BA - 98 + 76 - 5 - 4 + 32 - 1 = 100[b=12]
142 - 116 + 90 - 5 - 4 + 38 - 1 = 144

But base-9 and base-13 again have no formulae. What’s going on? Is it a coincidence that 9 and 13 are each one more than a multiple of 4? No. Base-17 also has no formulae for b^2 = 13^2 = 169. Here is the list of formulae for bases-7 thru 17:

1, 2, 0, 11, 42, 51, 0, 292, 1344, 1571, 0 (block = 12345...)
3, 2, 0, 15, 54, 42, 0, 317, 1430, 1499, 0 (block = ...54321)

To understand what’s going on, consider any sequence of consecutive integers starting at 1. The number of odd integers in the sequence must always be greater than or equal to the number of even integers:

1, 2 (1 odd : 1 even)
1, 2, 3 (2 odds : 1 even)
1, 2, 3, 4 (2 : 2)
1, 2, 3, 4, 5 (3 : 2)
1, 2, 3, 4, 5, 6 (3 : 3)
1, 2, 3, 4, 5, 6, 7 (4 : 3)
1, 2, 3, 4, 5, 6, 7, 8 (4 : 4)

The odd numbers in a sequence determine the parity of the sum, that is, whether it is odd or even. For example:

1 + 2 = 3 (1 odd number)
1 + 2 + 3 = 6 (2 odd numbers)
1 + 2 + 3 + 4 = 10 (2 odd numbers)
1 + 2 + 3 + 4 + 5 = 15 (3 odd numbers)
1 + 2 + 3 + 4 + 5 + 6 = 21 (3 odd numbers)
1 + 2 + 3 + 4 + 5 + 6 + 7 = 28 (4 odd numbers)

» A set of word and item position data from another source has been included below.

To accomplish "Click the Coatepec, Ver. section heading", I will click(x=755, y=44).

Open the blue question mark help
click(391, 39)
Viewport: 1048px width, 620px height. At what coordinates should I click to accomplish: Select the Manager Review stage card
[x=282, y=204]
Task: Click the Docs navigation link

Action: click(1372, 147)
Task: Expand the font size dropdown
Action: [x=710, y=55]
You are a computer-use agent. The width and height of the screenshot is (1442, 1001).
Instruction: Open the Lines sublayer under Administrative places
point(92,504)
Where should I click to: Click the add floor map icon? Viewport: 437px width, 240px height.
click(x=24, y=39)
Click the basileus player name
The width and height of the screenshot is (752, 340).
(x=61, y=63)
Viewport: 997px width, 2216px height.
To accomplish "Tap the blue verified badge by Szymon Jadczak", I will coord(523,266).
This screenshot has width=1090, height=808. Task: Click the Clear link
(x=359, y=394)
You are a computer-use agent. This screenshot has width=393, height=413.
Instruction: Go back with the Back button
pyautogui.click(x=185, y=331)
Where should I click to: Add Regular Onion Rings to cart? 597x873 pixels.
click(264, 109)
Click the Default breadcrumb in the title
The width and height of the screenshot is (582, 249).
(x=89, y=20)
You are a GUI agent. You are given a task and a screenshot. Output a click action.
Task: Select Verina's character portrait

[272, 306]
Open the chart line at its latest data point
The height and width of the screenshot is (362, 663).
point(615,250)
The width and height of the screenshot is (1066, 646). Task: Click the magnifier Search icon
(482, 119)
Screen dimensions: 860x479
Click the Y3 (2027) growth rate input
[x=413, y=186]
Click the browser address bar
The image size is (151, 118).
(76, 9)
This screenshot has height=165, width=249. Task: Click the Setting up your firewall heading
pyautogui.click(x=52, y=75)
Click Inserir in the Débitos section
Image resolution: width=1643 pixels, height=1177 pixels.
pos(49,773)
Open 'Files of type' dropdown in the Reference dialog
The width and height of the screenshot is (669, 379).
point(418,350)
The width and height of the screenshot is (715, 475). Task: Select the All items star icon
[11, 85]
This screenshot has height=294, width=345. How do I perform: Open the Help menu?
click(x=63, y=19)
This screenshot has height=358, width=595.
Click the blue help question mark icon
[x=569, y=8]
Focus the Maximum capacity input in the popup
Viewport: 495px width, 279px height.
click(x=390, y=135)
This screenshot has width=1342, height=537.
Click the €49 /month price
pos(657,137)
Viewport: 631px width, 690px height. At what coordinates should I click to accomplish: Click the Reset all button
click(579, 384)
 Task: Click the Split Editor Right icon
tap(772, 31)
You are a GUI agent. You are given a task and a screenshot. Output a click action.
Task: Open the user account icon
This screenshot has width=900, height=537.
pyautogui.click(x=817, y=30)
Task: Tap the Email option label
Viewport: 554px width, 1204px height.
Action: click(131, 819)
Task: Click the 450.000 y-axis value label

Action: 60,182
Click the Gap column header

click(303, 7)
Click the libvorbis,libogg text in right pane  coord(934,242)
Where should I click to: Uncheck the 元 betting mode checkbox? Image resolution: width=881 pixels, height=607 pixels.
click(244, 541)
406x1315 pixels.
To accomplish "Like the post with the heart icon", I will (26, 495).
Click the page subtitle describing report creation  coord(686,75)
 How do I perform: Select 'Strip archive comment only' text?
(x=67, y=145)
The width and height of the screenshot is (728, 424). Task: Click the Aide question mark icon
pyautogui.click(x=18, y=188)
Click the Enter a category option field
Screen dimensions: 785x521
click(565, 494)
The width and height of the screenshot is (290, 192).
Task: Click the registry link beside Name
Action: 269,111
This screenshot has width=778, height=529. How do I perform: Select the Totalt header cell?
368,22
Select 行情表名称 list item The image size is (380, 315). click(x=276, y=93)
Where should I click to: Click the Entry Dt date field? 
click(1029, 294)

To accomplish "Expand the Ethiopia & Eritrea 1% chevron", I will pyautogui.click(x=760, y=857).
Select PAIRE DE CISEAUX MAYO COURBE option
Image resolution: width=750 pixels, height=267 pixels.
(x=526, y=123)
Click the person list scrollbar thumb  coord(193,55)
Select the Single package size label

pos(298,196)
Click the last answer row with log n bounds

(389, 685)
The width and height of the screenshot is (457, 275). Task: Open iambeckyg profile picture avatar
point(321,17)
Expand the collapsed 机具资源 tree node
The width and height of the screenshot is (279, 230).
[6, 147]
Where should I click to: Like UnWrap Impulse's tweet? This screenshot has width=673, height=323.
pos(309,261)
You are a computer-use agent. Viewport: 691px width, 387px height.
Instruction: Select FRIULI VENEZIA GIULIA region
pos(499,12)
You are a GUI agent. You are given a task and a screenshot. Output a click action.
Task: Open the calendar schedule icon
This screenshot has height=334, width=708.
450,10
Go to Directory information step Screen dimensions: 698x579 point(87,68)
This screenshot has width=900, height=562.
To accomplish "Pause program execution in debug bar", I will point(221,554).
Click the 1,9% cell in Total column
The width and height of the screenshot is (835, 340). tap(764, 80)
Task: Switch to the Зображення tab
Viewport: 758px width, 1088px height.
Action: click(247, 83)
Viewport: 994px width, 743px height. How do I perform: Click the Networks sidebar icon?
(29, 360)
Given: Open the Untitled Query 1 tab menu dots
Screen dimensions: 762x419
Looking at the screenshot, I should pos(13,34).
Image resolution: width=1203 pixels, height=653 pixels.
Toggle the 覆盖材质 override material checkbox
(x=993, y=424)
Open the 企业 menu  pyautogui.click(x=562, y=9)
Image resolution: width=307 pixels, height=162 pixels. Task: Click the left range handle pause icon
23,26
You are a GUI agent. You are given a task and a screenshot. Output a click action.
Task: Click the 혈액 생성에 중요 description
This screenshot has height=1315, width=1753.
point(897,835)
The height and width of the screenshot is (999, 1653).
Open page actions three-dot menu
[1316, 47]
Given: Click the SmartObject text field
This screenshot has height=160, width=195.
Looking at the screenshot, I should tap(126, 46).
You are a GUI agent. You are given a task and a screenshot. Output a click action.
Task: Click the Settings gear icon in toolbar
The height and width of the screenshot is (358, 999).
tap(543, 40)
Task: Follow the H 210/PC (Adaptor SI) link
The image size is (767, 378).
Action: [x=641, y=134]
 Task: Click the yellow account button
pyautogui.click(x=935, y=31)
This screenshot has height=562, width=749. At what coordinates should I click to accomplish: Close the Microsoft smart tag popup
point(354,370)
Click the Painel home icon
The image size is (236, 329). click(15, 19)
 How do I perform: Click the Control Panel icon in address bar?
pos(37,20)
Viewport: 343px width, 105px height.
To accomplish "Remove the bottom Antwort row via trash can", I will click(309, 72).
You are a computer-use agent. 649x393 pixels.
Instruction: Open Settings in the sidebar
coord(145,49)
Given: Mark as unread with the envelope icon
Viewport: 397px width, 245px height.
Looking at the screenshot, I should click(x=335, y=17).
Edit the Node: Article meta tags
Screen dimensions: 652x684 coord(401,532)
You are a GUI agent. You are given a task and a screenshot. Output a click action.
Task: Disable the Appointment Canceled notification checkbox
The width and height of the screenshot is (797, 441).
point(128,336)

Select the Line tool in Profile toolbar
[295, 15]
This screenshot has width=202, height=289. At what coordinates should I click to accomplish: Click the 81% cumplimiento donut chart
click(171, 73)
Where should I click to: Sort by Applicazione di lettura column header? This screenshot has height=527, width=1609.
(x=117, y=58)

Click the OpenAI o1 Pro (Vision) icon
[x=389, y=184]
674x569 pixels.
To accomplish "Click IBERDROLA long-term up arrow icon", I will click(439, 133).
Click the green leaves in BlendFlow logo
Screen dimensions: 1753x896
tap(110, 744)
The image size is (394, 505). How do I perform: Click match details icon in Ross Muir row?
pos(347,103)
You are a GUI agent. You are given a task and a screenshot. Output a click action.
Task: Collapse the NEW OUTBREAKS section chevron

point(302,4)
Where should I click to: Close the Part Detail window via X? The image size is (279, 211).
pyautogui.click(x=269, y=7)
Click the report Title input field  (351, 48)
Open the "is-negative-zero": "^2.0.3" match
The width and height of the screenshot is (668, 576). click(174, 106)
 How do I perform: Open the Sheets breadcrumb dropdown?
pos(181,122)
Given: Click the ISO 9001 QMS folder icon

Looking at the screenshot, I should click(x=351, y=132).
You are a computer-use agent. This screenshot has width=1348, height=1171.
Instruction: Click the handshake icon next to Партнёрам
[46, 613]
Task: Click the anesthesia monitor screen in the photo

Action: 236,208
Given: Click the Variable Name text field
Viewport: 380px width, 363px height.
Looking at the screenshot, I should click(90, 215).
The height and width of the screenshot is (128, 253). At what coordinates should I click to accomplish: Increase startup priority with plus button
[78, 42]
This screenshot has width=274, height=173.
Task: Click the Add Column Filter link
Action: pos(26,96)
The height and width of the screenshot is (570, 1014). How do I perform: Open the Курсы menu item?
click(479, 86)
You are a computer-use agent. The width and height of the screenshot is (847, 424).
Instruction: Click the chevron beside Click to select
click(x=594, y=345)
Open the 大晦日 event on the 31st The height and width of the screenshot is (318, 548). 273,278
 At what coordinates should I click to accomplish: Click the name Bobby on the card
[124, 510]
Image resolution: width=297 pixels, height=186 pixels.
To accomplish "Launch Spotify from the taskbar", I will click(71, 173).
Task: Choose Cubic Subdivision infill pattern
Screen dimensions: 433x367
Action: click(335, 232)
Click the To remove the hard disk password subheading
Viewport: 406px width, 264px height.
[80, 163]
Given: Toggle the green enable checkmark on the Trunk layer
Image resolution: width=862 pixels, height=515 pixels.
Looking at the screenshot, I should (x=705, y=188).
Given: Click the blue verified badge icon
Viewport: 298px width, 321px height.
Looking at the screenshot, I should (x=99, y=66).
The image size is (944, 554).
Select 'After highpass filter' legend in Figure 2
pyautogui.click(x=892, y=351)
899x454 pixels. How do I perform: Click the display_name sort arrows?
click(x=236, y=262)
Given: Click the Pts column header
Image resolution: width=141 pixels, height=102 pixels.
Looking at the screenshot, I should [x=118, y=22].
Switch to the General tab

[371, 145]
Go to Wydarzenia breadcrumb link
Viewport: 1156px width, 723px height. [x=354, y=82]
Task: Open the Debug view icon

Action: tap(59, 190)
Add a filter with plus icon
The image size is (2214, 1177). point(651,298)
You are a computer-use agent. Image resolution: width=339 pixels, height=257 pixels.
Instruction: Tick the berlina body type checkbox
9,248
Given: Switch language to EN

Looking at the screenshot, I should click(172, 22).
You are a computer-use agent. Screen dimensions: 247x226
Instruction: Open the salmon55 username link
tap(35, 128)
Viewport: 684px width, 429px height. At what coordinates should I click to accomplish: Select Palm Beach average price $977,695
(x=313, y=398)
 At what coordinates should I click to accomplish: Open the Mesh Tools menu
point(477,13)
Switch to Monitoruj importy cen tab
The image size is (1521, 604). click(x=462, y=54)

If there is an even number of odd numbers, the sum will be even; if there is an odd number, the sum will be odd. Consider sequences that end in a multiple of 4:

1, 2, 3, 4 → 2 odds : 2 evens
1, 2, 3, 4, 5, 6, 7, 8 → 4 : 4
1, 2, 3, 4, 5, 6, 7, 8, 9, 10, 11, 12 → 6 : 6

Such sequences always contain an even number of odd numbers. Now, consider these formulae in base-10:

1. 12 + 3 + 4 + 56 + 7 + 8 + 9 = 99
2. 123 - 45 - 67 + 89 = 100
3. 123 + 4 + 56 + 7 - 89 = 101

They can be re-written like this:

1. 1×10^1 + 2×10^0 + 3×10^0 + 4×10^0 + 5×10^1 + 6×10^0 + 7×10^0 + 8×10^0 + 9×10^0 = 99

2. 1×10^2 + 2×10^1 + 3×10^0 – 4×10^1 – 5×10^0 – 6×10^1 – 7×10^0 + 8×10^1 + 9×10^0 = 100

3. 1×10^2 + 2×10^1 + 3×10^0 + 4×10^0 + 5×10^1 + 6×10^1 + 7×10^0 – 8×10^1 – 9×10^0 = 101

In general, the base-10 formulae will take this form:

1×10^a +/- 2×10^b +/- 3×10^c +/– 4×10^d +/– 5×10^e +/– 6×10^f +/– 7×10^g +/– 8×10^h +/– 9×10^i = 100

It’s important to note that the exponent of 10, or the power to which it is raised, determines whether an odd number remains odd or becomes even. For example, 3×10^0 = 3×1 = 3, whereas 3×10^1 = 3×10 = 30 and 3×10^2 = 3×100 = 300. Therefore the number of odd numbers in a base-10 formula can vary and so can the parity of the sum. Now consider base-9. When you’re trying to find a block-formula for 9^2 = 81, the formula will have to take this form:

1×9^a +/- 2×9^b +/- 3×9^c +/- 4×9^d +/- 5×9^e +/- 6×9^f +/- 7×9^g +/- 8×9^h = 81

But no such formula exists for 81 (with standard exponents). It’s now possible to see why this is so. Unlike base-10, the odd numbers in the formula will remain odd what the power of 9. For example, 3×9^0 = 3×1 = 3, 3×9^1 = 3×9 = 27 and 3×9^2 = 3×81 = 243. Therefore base-9 formulae will always contain four odd numbers and will always produce an even number. Odd numbers in base-2 always end in 1, even numbers always end in 0. Therefore, to determine the parity of a sum of integers, convert the integers to base-2, discard all but the final digit of each integer, then sum the 1s. In a base-9 formula, these are the four possible results:

1 + 1 + 1 + 1 = 4
1 + 1 + 1 - 1 = 2
1 + 1 - 1 - 1 = 0
1 - 1 - 1 - 1 = -2

The sum represents the parity of the answer, which is always even. Similar reasoning applies to base-13, base-17 and all other base-[b=4n+1].